## Ihre Aufgaben
A. Welcher Straftat hat das Stadtbezirksgericht laut dem Textauszug zum Kassationsverfahren den Angeklagten schuldig befunden?
B. Führen Sie den Textauszug zum Kassationsverfahren ab seinem letzten Satz weiter.

## Vorliegender Textauszug
•••••
Auf Grund dieses Sachverhalts hat das Stadtbezirksgericht den Angeklagten mit Urteil vom 20. November 1989 des Rowdytums nach § 215 Abs. 1 StGB schuldig befunden, von Maßnahmen der strafrechtlichen Verantwortlichkeit nach § 25 Abs. 1 Ziff. 3 StGB abgesehen und ihm die Auslagen des Verfahrens auferlegt.

Gegen dieses Urteil richtet sich der zugunsten des Angeklagten gestellte Kassationsantrag des Direktors des Stadtgerichts, mit dem Verletzung des Strafgesetzes durch fehlerhafte Anwendung gerügt und Freispruch angestrebt wird.

Der Kassationsantrag hatte Erfolg.
•••••
## Bereitgestellte Daten
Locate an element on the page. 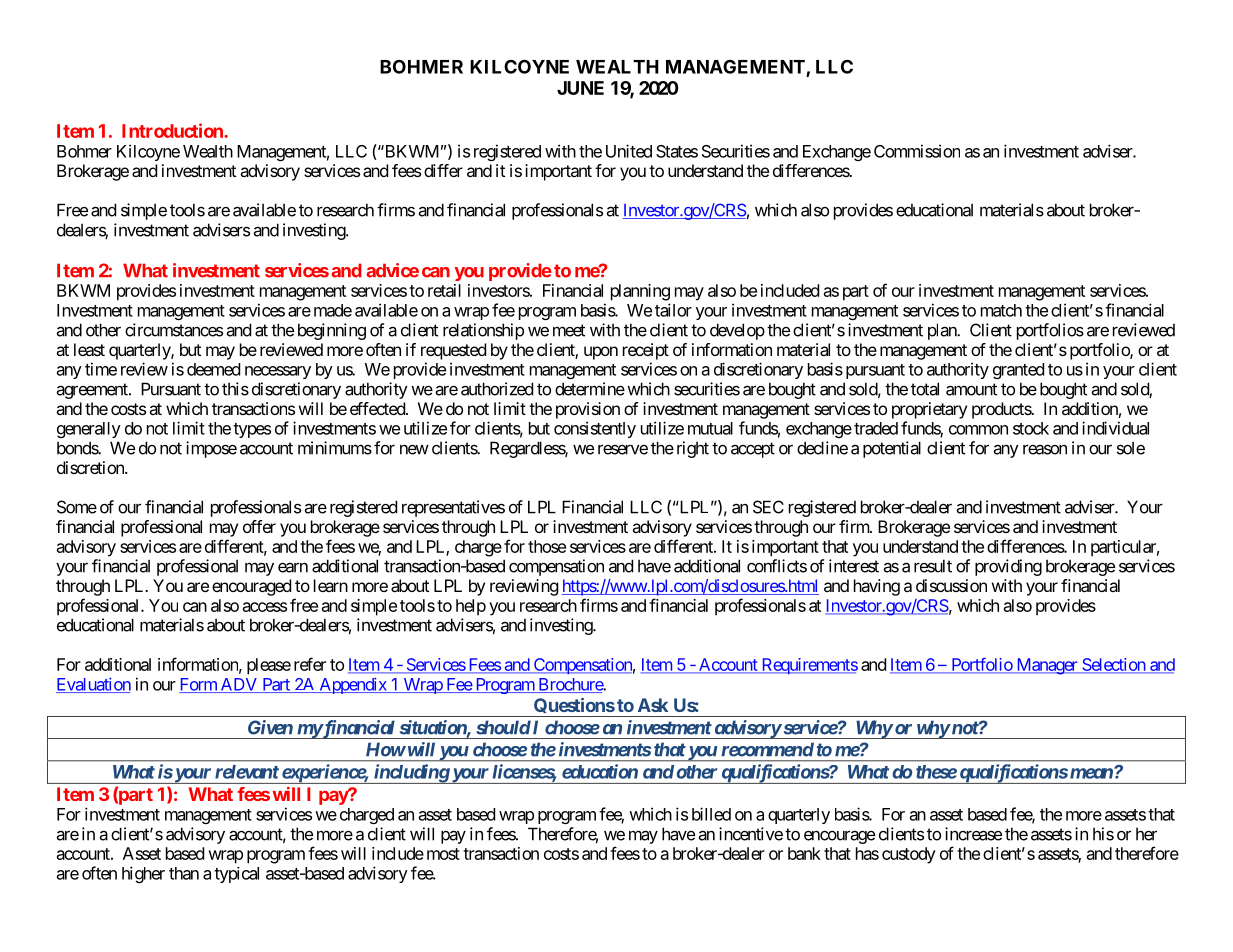  upon is located at coordinates (601, 353).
•••••
## Antworten
A. Des Rowdytums nach § 215 Abs. 1 StGB.

B.
Aus der Begründung:

Auf der Grundlage der zum objektiven Tatgeschehen im wesentlichen richtig getroffenen Feststellungen sah es das Stadtbezirksgericht als erwiesen an, daß sich der Angeklagte an einer Zusammenrottung von Personen beteiligte, die aus Mißachtung der öffentlichen Ordnung grobe Belästigungen gegen Personen begingen (§ 215 StGB). Es hat jedoch dje Tatbestandsmäßigkeit nur aus objektiven Kriterien abgeleitet. Ob aber ein Täter aus dem von § 215 StGB geforderten Motiv der Mißachtung der öffentlichen Ordnung handelte, ist nicht nur anhand des äußeren Tatablaufs festzustellen; vielmehr ist in diese Betrachtung auch die gesamte Tatsituation und deren Zustandekommen einzubeziehen.

Im vorliegenden Verfahren ist davon auszugehen, daß sich die Bürgeransammlungen in der Schönhauser Allee in Wahrnehmung solcher verfassungsmäßig garantierten Rechte wie des Rechts auf freie Meinungsäußerung, auf Versammlungsfreiheit u. a. bildeten. Von diesen Ansammlungen wurde eine Veränderung der politischen Verhältnisse, wurden Freiheit und Demokratie gefordert.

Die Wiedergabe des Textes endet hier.